Source material:
= = = = = = =

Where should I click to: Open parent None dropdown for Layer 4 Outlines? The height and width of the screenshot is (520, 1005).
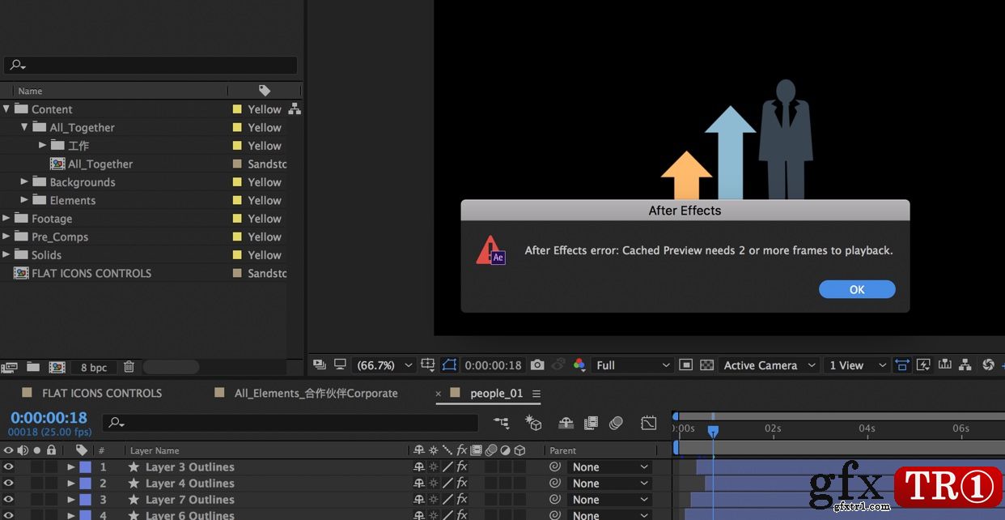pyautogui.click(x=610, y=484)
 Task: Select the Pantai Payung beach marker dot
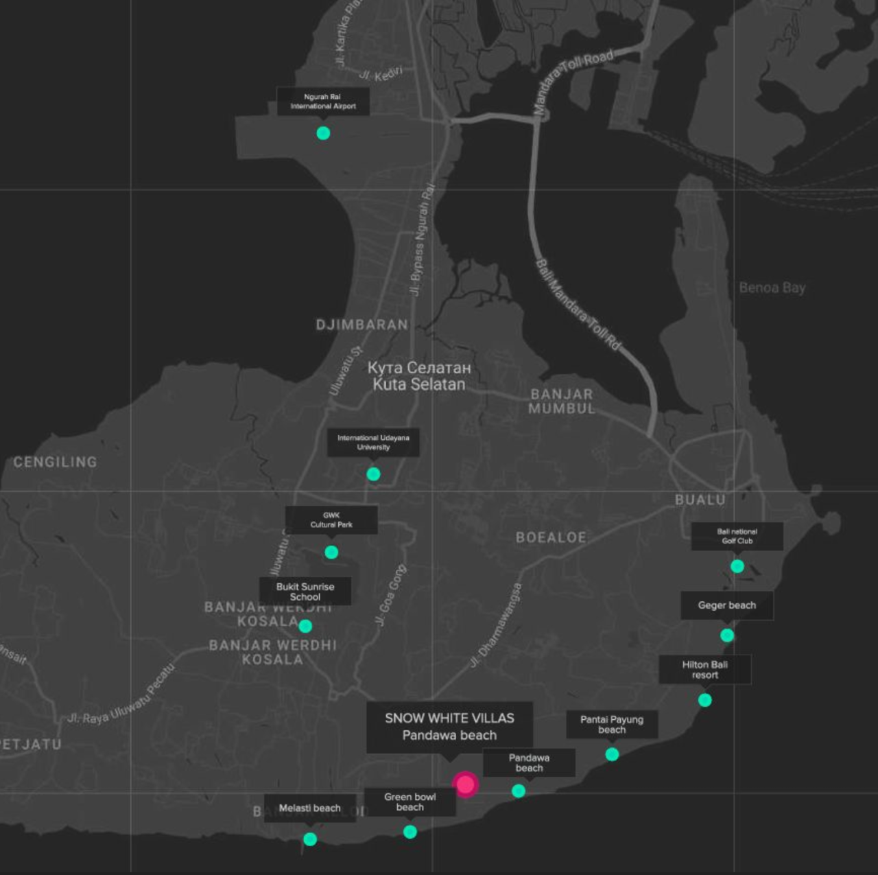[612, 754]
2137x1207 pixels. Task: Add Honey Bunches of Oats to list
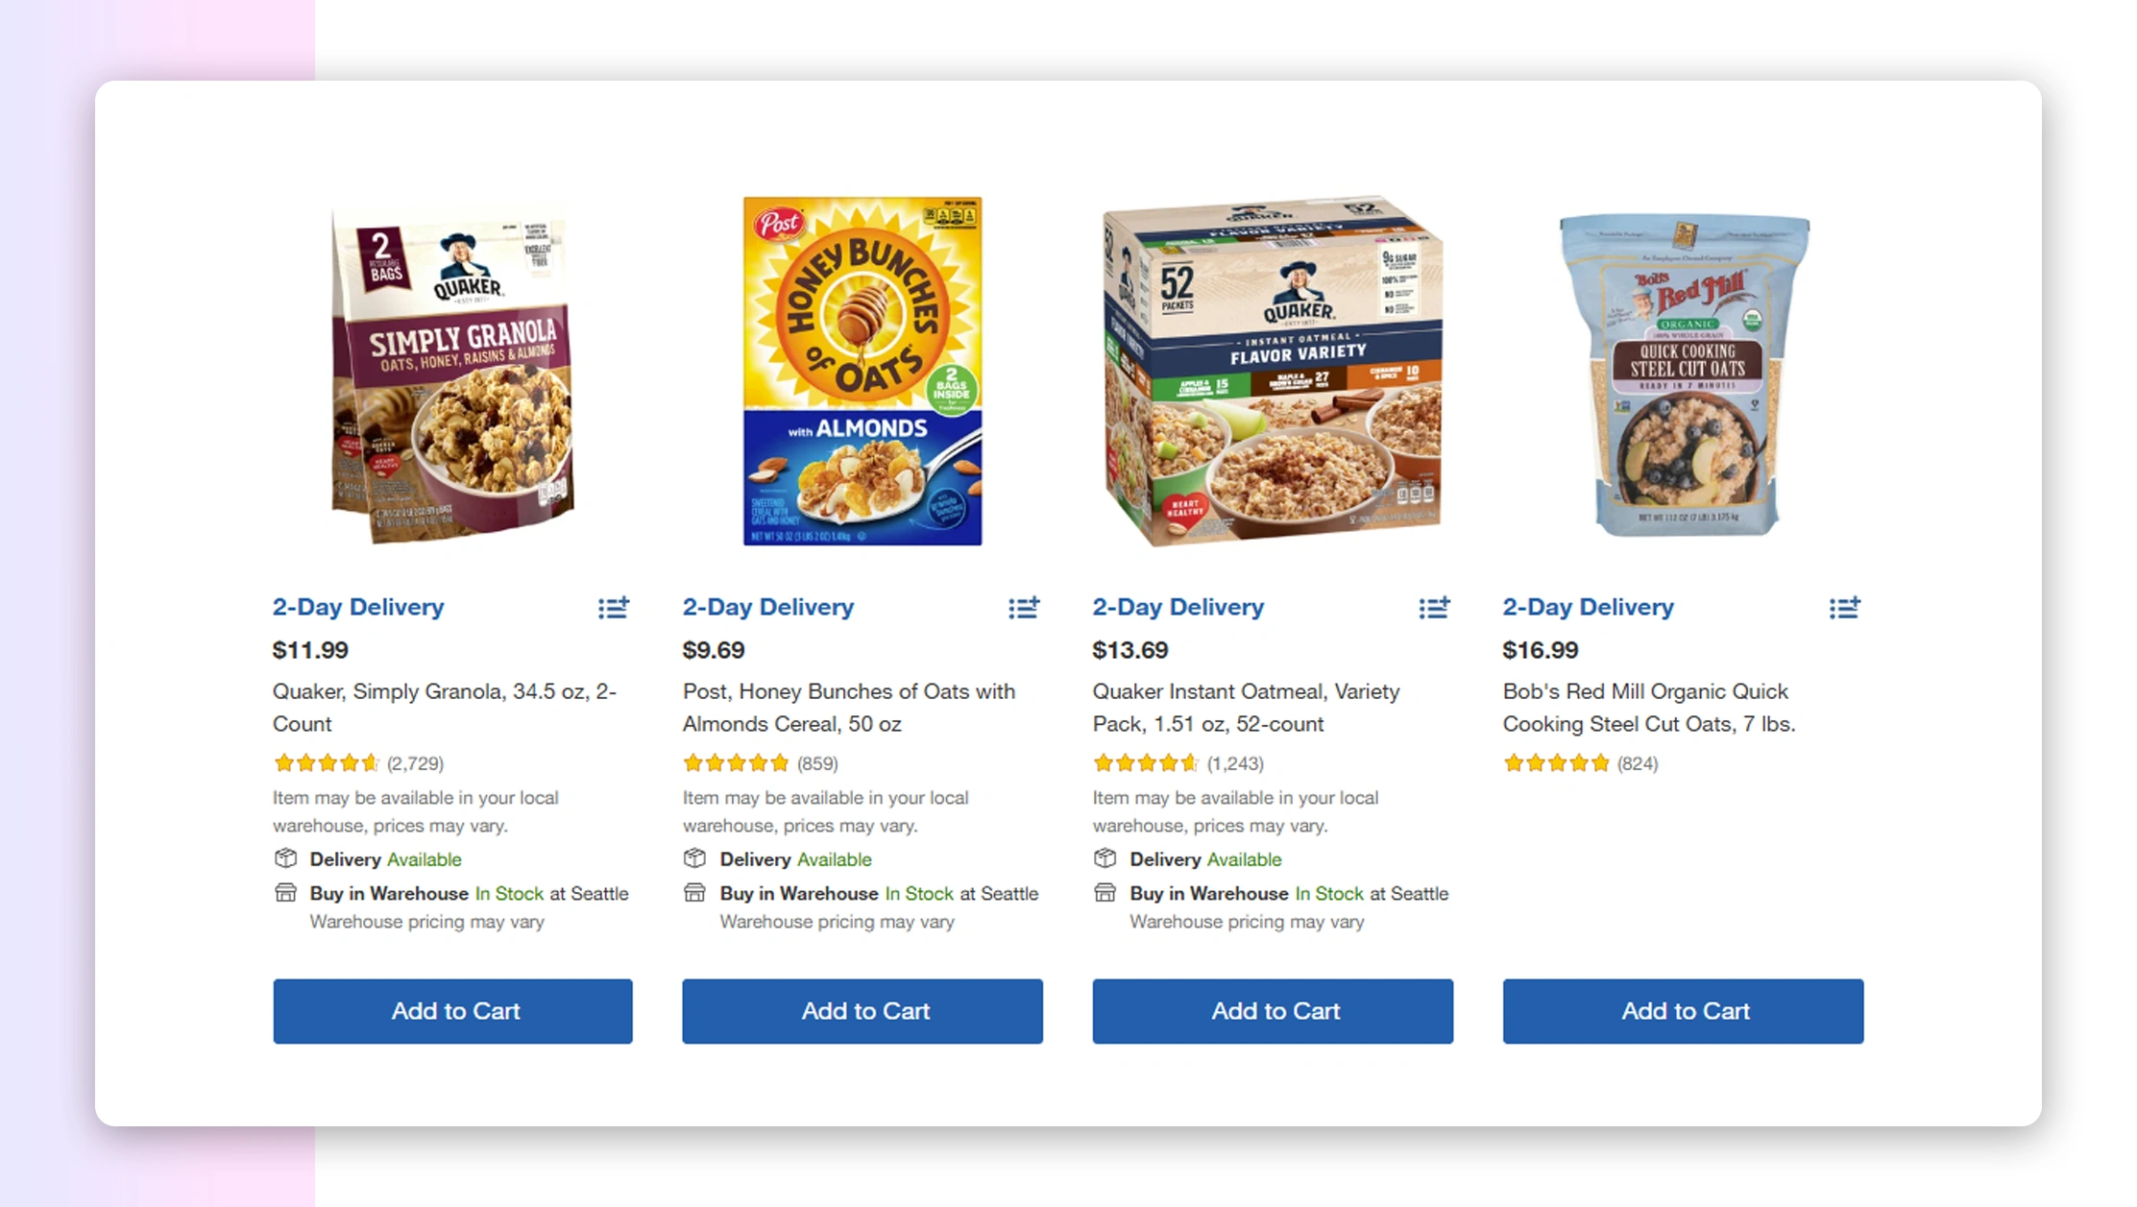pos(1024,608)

= = = = = = =

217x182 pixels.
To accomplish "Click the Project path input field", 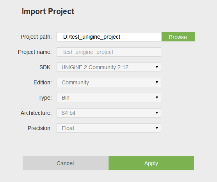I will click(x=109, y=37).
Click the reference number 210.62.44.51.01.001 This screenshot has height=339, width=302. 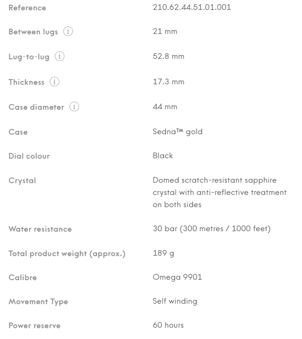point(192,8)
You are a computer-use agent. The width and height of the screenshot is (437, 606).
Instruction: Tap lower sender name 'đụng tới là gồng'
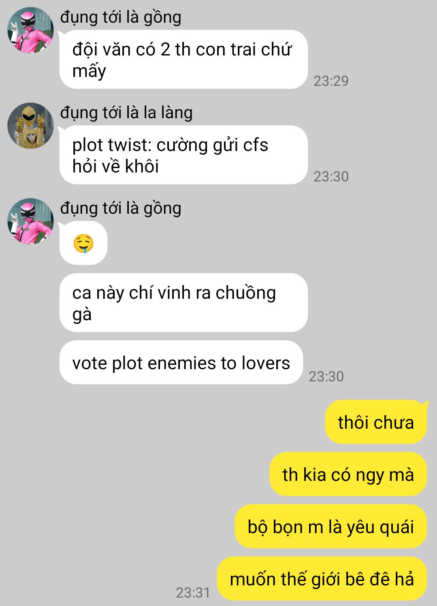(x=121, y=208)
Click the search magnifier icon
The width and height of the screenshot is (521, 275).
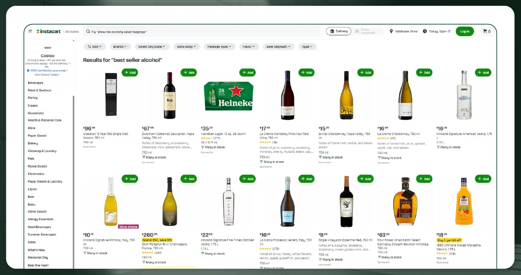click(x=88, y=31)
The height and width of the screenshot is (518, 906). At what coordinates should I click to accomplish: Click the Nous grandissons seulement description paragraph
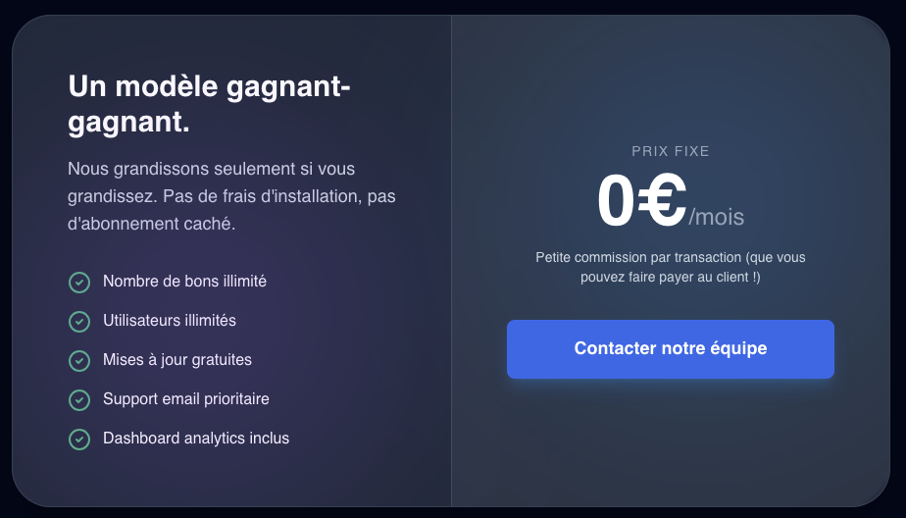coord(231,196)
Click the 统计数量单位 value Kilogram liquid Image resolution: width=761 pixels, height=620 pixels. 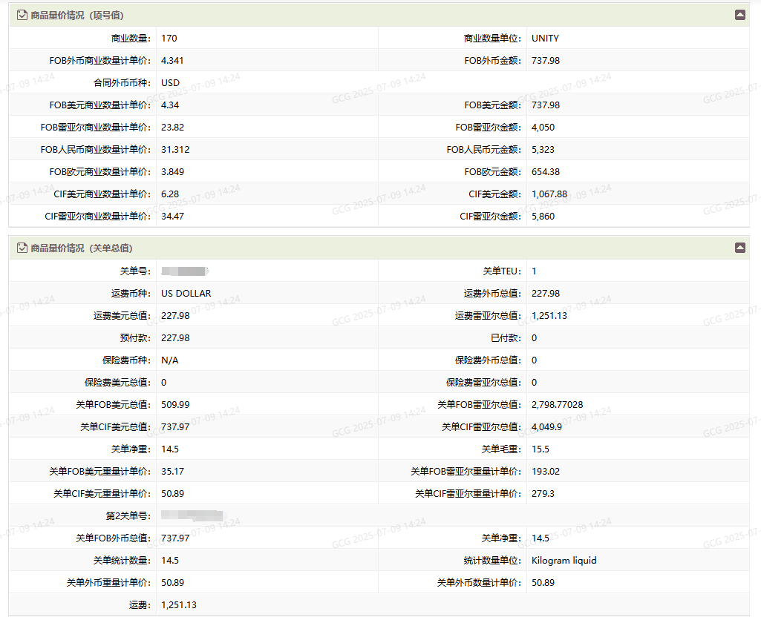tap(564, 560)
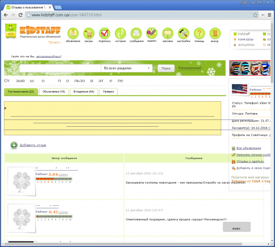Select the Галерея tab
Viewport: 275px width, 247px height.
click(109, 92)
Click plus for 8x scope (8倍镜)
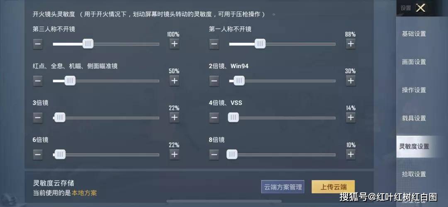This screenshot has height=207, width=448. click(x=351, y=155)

= = = = = = =

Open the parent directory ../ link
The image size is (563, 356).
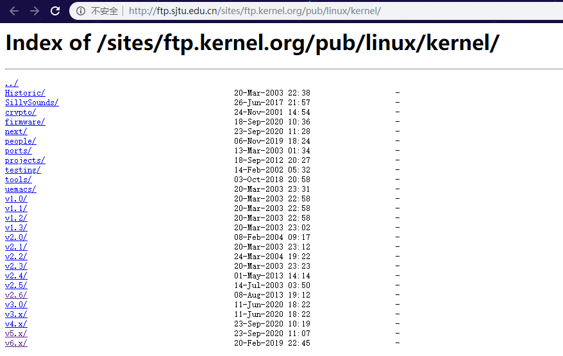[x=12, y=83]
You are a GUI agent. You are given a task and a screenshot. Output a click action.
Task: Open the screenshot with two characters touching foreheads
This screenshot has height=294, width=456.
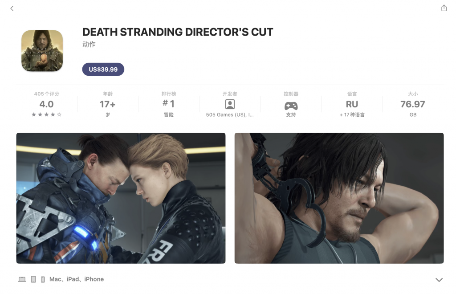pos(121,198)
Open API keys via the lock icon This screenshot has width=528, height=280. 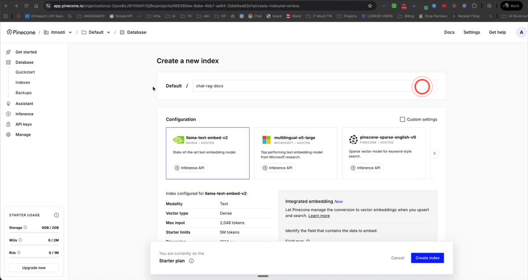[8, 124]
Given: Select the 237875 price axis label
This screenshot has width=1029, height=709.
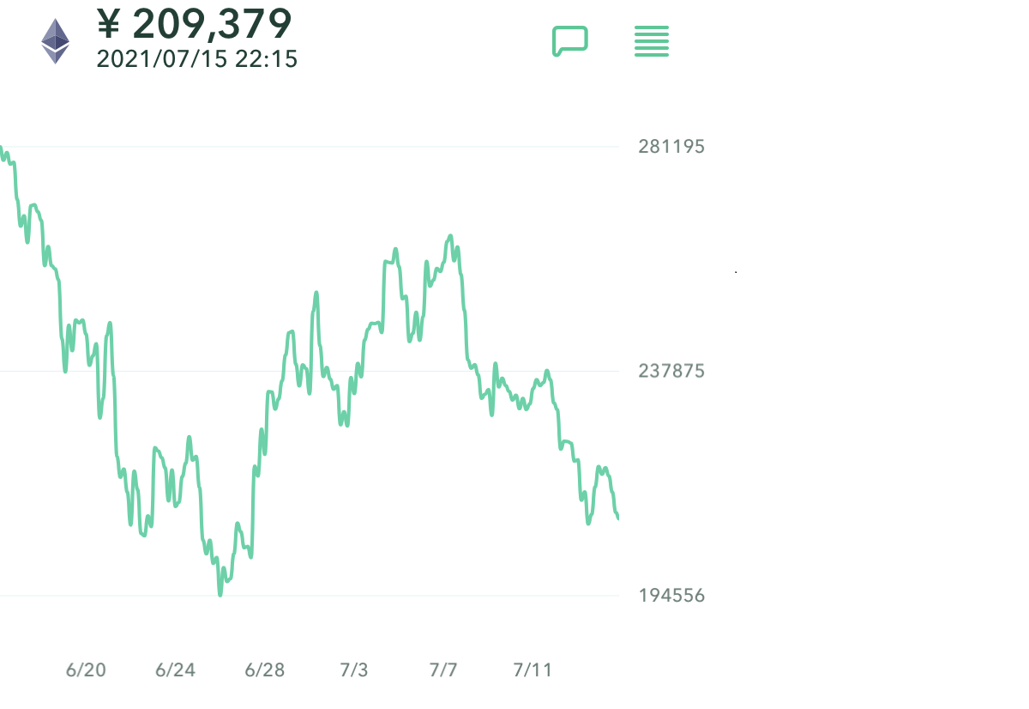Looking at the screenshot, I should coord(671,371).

= = = = = = =

Your instructions:
Show the lines of the records that include the string "agent".

Your response:
You are a computer-use agent. The width and height of the screenshot is (437, 606).
You are a GUI agent. You are given a task and a screenshot. Output a click action.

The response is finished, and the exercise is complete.